Wes Craven a vieilli. Celui qui, en 1972, signait l’un des sommets de la vague horrifique fauchée de l’Amérique post-Vietnam avec La Dernière Maison sur la gauche a connu une carrière hollywoodienne en diable : des hauts (La colline a des yeux, Les Griffes de la nuit), des bas (L’Amie mortelle, Un vampire à Brooklyn), un come-back inespéré (la trilogie des Scream)… Après le bide retentissant de Cursed, son projet sur les loups-garous charcuté au montage par les producteurs, Craven a affirmé haut et fort vouloir tourner la page et filmer autre chose que des corps mutilés : le cinéma d’horreur, terminé pour lui. Red Eye marque l’avènement d’un nouveau Wes Craven, mettant ses talents de maître du suspense au profit de projets moins gore, plus grand public.
Ce n’est pas la première fois que le réalisateur s’éloigne du genre qui a fait sa renommée : en 1999, il mettait en scène La Musique de mon cœur, de triste mémoire, peut-être le film le plus (involontairement) effrayant de sa carrière, sorte de Cercle des poètes disparus musical qui aura quand même valu à Meryl Streep une nomination aux Oscars. Avec Red Eye, Wes Craven reste dans un univers plus proche de lui : la montée de l’angoisse. En s’obligeant à ménager les effets sanguinolents pour se concentrer sur la mécanique de la peur, le réalisateur réussit partiellement, sur la première partie de son film, à maintenir une réelle pression.
Red Eye commence comme une comédie romantique très niaise, et cette fausse piste un peu facile (le spectateur a vu la bande annonce, il n’est pas dupe de ce qui l’attend) donne au film une certaine fraîcheur : puisqu’on sait d’avance que les choses vont mal tourner, on peut prendre du plaisir à se laisser embarquer dans ces faux-semblants légèrement racoleurs. Lisa (Rachel McAdams, sorte de Julia Roberts édulcorée) est une jeune femme pressée : accrochée à son téléphone, elle s’apprête à prendre l’avion tout en dialoguant tout à tour avec son père et sa collègue de boulot (elle travaille dans un grand hôtel de luxe). Son vol étant retardé, elle sympathise avec un mystérieux et séduisant inconnu (Cillian Murphy, très à l’aise dans le registre du monstre à belle gueule). Quand elle découvre que celui-ci est aussi son voisin dans l’avion, elle croit à un heureux hasard. Ce qui n’est évidemment pas le cas : si la jeune femme refuse de coopérer dans la machination d’un attentat contre le secrétaire d’État américain à la Défense, son père sera exécuté…

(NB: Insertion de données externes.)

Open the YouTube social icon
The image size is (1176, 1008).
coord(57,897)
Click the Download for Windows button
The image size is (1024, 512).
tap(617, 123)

Passées les scènes d’exposition, dans lesquelles on peut s’amuser à retrouver certains thèmes chers à Craven (notamment les relations père-fille qui étaient déjà au centre des Scream, ainsi que l’obsession du metteur en scène pour le téléphone, cet engin qui a droit de vie et de mort sur son propriétaire), Wes Craven joue avec nos nerfs dès que les deux protagonistes s’enferment dans l’avion. Le cinéaste n’est jamais autant à l’aise que dans la contrainte spatiale : la maison et le garage dans le premier Scream, le studio d’enregistrement et la voiture accidentée dans le second… Plus l’espace est confiné, plus son art du suspense s’affine. En resserrant son cadre sur les visages, il impose au spectateur la force de son cinéma du hors-champ, où l’horreur des situations vécues par les personnages se devine plus qu’elle ne se voit. En ce sens, Red Eye est une belle démonstration du savoir-faire de Craven.
Dommage, alors, qu’il doive composer avec un scénario qui ne s’embarrasse pas des vraisemblances les plus élémentaires. Craven réussit à s’en accommoder dans les scènes de huis-clos mais au-delà, Red Eye devient l’un de ces thrillers grand-guignolesques qui hantent les étagères des vidéo-clubs. Course-poursuite interminable, partie de cache-cache dans une maison dont on ne compte plus les recoins, méchant qui ne meurt jamais malgré les coups de casserole… Craven confond cinéma et manège de fête foraine, peu aidé par des comédiens en roue libre qui semblent avoir changé de film en cours de route. Sorte de produit hollywoodien « 3 en 1 » (chronique sentimentale, thriller psychologique, film d’action), Red Eye ne ressemble finalement à pas grand-chose mais laisse entrevoir, pendant une petite demi-heure, ce qui reste du talent de Craven. C’est rassurant, mais c’est un peu maigre.